Becknell Nadine C, Zulli Allison L, Angeles Thelma S, Yang Shi, Albom Mark S, Aimone Lisa D, Robinson Candy, Chang Hong, Hudkins Robert L
Cephalon, Inc., 145 Brandywine Parkway, West Chester, PA 19380, USA.
Bioorg Med Chem Lett. 2006 Oct 15;16(20):5368-72. doi: 10.1016/j.bmcl.2006.07.066. Epub 2006 Aug 4.

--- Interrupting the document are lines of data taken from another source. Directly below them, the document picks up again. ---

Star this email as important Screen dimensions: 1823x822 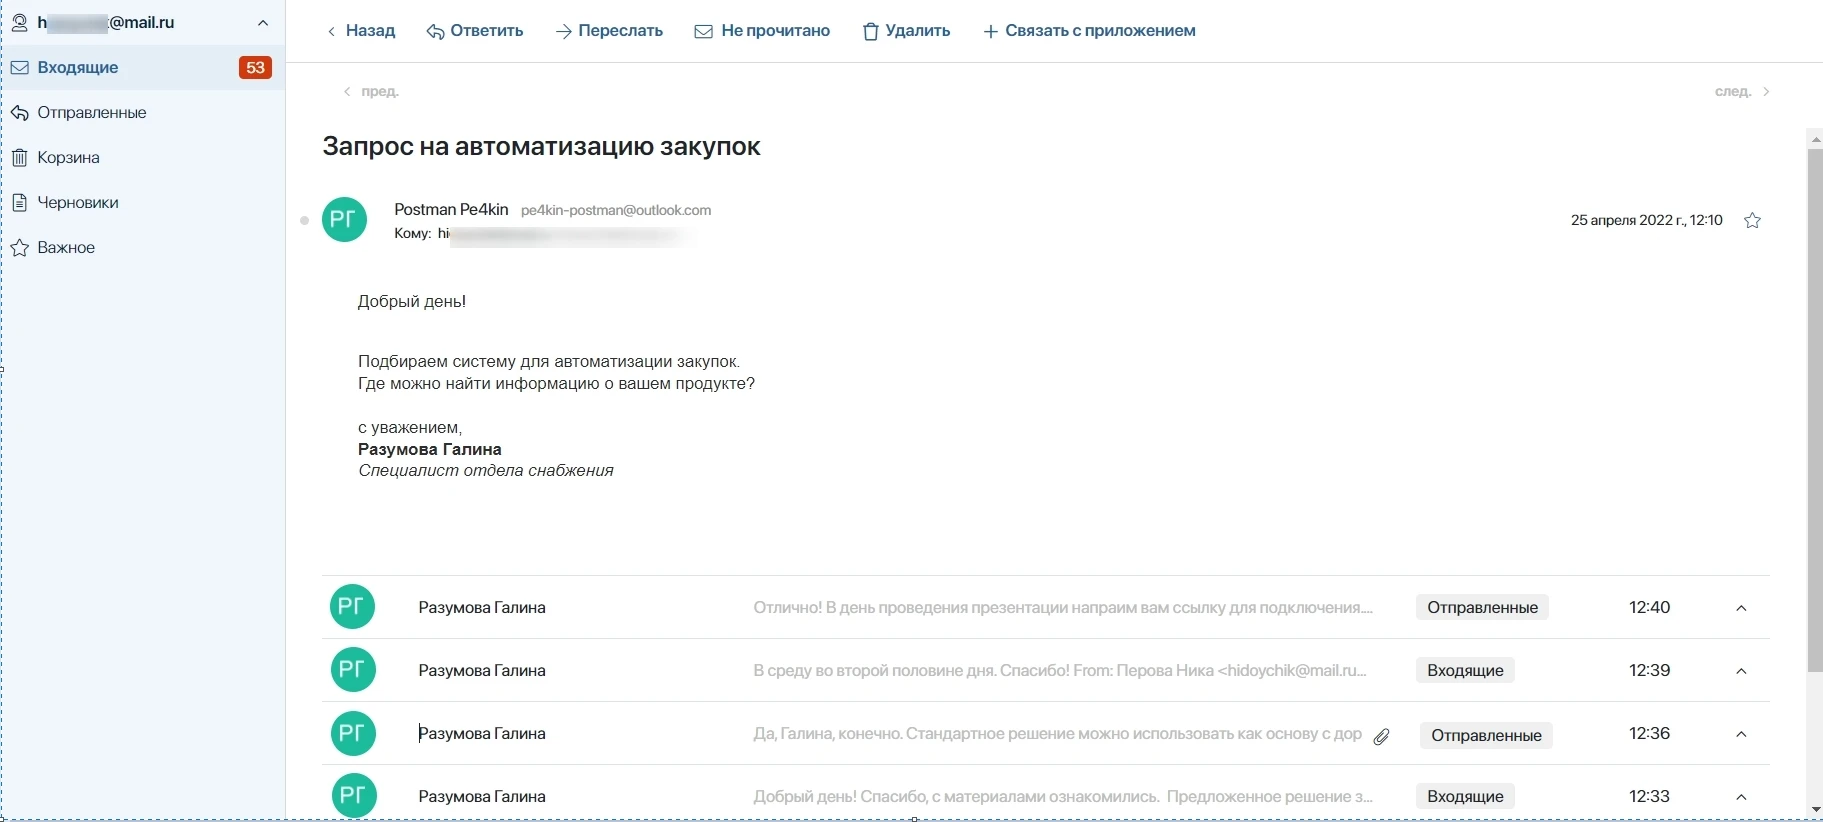1752,221
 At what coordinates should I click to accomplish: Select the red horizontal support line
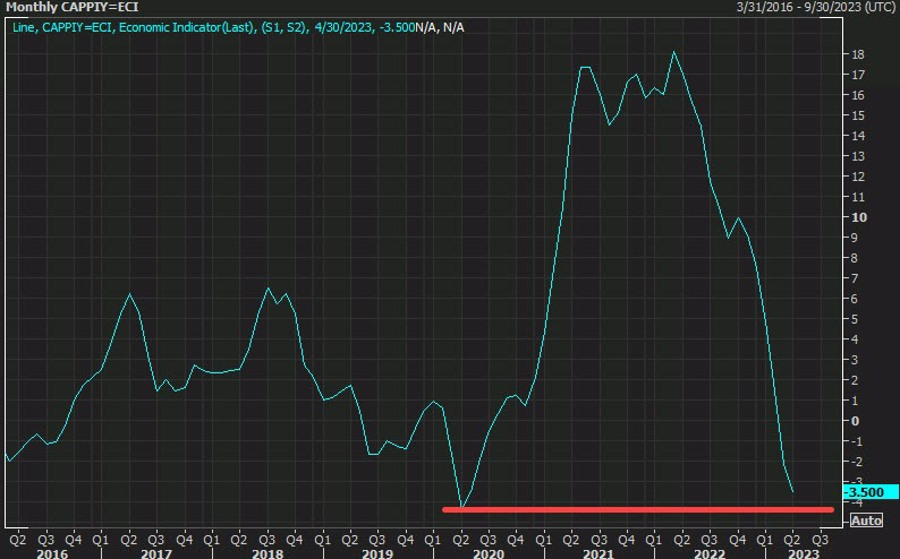pos(638,509)
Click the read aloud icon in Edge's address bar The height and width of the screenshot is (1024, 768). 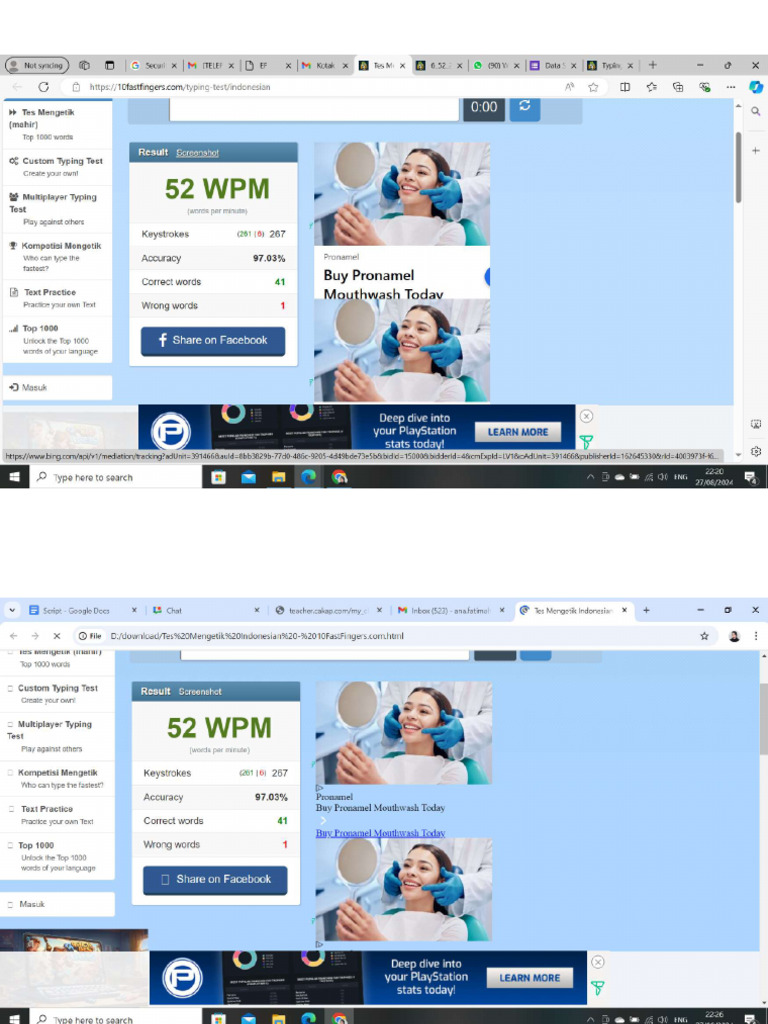pos(569,87)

A novel series of C-3 urea, amide, and carbamate fused dihydroindazolocarbazole (DHI) analogs are reported as highly potent dual inhibitors of TIE-2 and VEGF-R2 receptor tyrosine kinases with excellent cellular potency. Structure-activity relationship (SAR) studies indicate the optimal N-13 alkyl substitutions are n-propyl and i-butyl. The isopropyl carbamate 39 displayed good dual enzyme, cell potency, and rat pharmacokinetic properties for advancement to in vivo evaluation.
据报道,一系列新型的C-3尿素、酰胺和氨基甲酸酯稠合二氢吲哚并咔唑(DHI)类似物是TIE-2和VEGF-R2受体酪氨酸激酶的高效双重抑制剂,具有出色的细胞活性。构效关系(SAR)研究表明,最佳的N-13烷基取代基是正丙基和异丁基。异丙基氨基甲酸酯39表现出良好的双重酶活性、细胞活性和大鼠药代动力学性质,可推进至体内评估。